To construct the deformation map, we used empirical flow equations by ref. ⁴⁶ for the GSS field, by ref. ⁴³ for the GSS + GSI field, and using the experimental data of ref. ⁴⁴ fitted to an exponential-type flow equation for the GSI field (see also ref. ²³). These flow laws were determined for axi-symmetric compression of dense calcite polycrystals at elevated pressure. We converted shear stress (τ) and shear strain rate \(\left( {\dot \gamma } \right)\) into equivalent flow stress (σ) and strain rate \(\left( {\dot \varepsilon } \right)\) for compression tests using the relations \(\sigma = \tau \sqrt 3\) and \(\dot \varepsilon = \dot \gamma /\sqrt 3\). Taking τ ≈ 23 to 53 MPa as a broad range that represents the peak and steady-state shear stresses measured in our experiments using an effective normal stress of 50 MPa (Supplementary Tables 2 and 3), this results in an equivalent flow stress of σ ≈ 40–90 MPa representing our samples in the deformation map. We estimated the shear strain rate in our experiments by dividing the imposed sliding velocity over the slip zone width, which we estimated from sectioned samples (Figs. 2 and 3). For experiment 550-slow, we assumed that the imposed displacement was either distributed over the entire ~1 mm thick layer, or that it was localized in a 50–100 µm-wide boundary shear. This yielded an end-member range for the internal shear strain rate of \(\dot \gamma\) ≈ 1 · 10⁻⁴ s⁻¹ to 2 · 10⁻³ s⁻¹, so that \(\dot \varepsilon\) = 6 · 10⁻⁵ to 1 · 10⁻³ s⁻¹ ≈ 10⁻⁵ to 10⁻³ s⁻¹. For experiment 550-fast, the imposed displacement was accommodated within a 30–40 µm-wide zone, so that \(\dot \gamma\) ≈ 2.5–3.3 s⁻¹, and \(\dot \varepsilon\) = 1.4–1.9 s⁻¹ ≈ 10⁰–10¹ s⁻¹. To represent these values of \(\dot \varepsilon \) in the deformation map, we plotted lines of constant strain rate for the range \(\dot \varepsilon \) ≈ 10⁻⁶–10¹ s⁻¹. We included \(\dot \varepsilon \) = 10⁻⁶ s⁻¹ because this more closely approximates the strain rates used in the experiments on which the flow equations are based^43,45,46.
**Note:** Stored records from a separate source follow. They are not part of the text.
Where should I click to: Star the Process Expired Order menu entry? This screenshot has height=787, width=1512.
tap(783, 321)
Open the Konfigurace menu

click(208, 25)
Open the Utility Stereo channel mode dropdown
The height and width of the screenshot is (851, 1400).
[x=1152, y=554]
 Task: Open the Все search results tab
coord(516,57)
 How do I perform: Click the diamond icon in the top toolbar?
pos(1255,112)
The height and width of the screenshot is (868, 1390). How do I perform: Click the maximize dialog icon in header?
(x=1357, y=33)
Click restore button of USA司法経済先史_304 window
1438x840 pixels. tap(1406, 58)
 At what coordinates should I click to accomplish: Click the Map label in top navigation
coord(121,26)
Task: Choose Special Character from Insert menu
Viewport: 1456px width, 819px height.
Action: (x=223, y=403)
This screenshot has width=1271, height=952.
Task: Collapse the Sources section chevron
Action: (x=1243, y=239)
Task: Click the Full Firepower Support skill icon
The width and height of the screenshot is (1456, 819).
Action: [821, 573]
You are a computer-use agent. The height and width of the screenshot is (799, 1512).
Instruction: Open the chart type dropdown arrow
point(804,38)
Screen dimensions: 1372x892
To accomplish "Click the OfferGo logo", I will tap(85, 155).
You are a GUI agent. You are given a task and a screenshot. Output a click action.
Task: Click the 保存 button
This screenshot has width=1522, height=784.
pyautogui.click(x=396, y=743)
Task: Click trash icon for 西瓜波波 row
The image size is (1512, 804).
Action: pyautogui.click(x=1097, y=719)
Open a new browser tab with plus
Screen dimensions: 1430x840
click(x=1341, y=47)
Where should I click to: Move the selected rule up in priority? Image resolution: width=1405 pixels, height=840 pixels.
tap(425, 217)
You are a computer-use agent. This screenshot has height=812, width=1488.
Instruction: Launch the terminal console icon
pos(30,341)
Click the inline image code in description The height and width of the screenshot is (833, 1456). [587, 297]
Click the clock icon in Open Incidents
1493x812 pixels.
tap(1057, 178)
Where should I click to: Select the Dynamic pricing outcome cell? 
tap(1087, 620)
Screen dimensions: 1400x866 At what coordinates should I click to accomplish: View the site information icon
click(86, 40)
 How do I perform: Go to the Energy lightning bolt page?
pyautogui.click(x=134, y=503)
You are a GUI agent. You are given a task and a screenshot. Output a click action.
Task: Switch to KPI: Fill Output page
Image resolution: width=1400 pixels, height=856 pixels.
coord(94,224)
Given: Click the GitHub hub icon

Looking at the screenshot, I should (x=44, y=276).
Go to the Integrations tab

Grain growth due to static recrystallization upon cooling

Grain growth after termination of our shear experiments may have played a role. Static grain growth of grains of initial size d ₀ to a new size d is frequently described using a generalized Arrhenius expression given by^49,50

$$d^{1/n} - d_0^{1/n} = k_0t \exp \left( {-Q_{\mathrm g}} / RT \right),$$

(1)

where k ₀ is a constant, t is the duration of the growth period, Q _g is the (apparent) activation energy for the process controlling the grain growth rate, R is the gas constant and T is the temperature during grain growth. Post-test, static recrystallization of our samples may have occurred upon termination of a test, during cooling from the testing temperature to room temperature conditions. Measurement of part of this temperature decay upon termination of experiment 550-fast³⁸ showed a decrease from 550–280 °C in 115 s. Taking \(\dot T = - {\mathrm{c}} \cdot (T - T_{\rm a})\), where T(0) = 550 °C, T(115) = 280 °C and T _a = 20 °C, the decay rate can be approximated by

$$T(t) \approx 20 + (550 - 20) \exp ( - {\mathrm{c}}t)\;,\;{\mathrm{with}}\;{\mathrm{c}} = \frac{1}{{115}}\ln \left( {\frac{{280 - 20}}{{550 - 20}}} \right).$$

(2)

Using equations 1 and 2, plus kinetics parameters for surface-diffusion-controlled, static growth of calcite grains⁴⁹, we simulated the grain size that may have developed in the first 110 s of cooling of our samples, for initial grain sizes ranging from d ₀ = 0.01–0.6 µm in size (Supplementary Fig. 6). This shows that, regardless of the initial size d ₀, the bulk of grain growth will have been achieved within the first ~20–25 s of cooling. Also, for grains with an initial size smaller than ~0.25 µm, the final size is more or less constant at d ≈ 0.4 µm (cf. Fig. 3), whereas for grains with d ₀ exceeding 0.25 µm, the total growth in size (d–d ₀) will be limited to <0.1 µm. Allowing for differences in the detailed diffusion mechanisms⁴⁹, the minimum grain size found in our samples thus roughly corresponds with the “minimum” grain size as predicted by diffusion-controlled grain growth.

Data availability

All data that support the findings of this study are available from ref. ³⁸. Microscope images in their original resolution are available on request from the corresponding author.